At first, it felt kind of magical. I would start typing something, and Copilot would just finish it for me. The code looked neat, and it even added comments. It was nice, like having someone like an assistant, who actually knew what was going on.

After a while, it started saving me a lot of time. I could ask for a small function, and it would write something that worked. I didn’t have to search Stack Overflow every five minutes anymore. It felt easier to focus on what I wanted the program to do. Sometimes, I’d finish an entire exercise in a fraction of the time it used to take me. I started to feel confident, maybe too confident. It was easy to forget that I hadn’t really written most of the logic myself.

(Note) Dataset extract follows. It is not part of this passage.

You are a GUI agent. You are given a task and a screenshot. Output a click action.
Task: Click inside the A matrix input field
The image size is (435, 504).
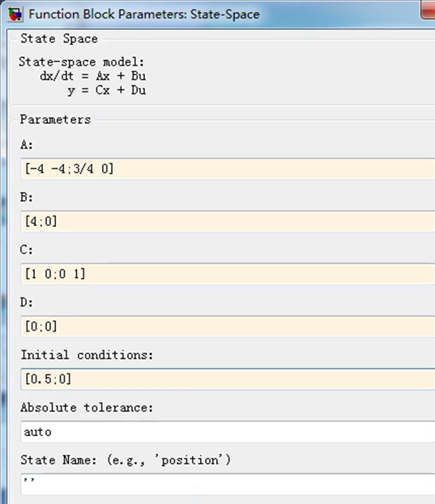228,169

But then I noticed something. I was finishing faster, but I wasn’t really learning. I’d look back at my code later and couldn’t explain why it worked. It felt like someone else had written it. During group projects, when teammates asked how I solved something, I didn’t always have an answer. That’s when it hit me, I wasn’t stuck anymore, but I wasn’t improving either.

Copilot makes the code run, but doing your own projects makes you understand why it runs. The small experiments, the bugs, the late nights, that’s what builds the skill, not just working code.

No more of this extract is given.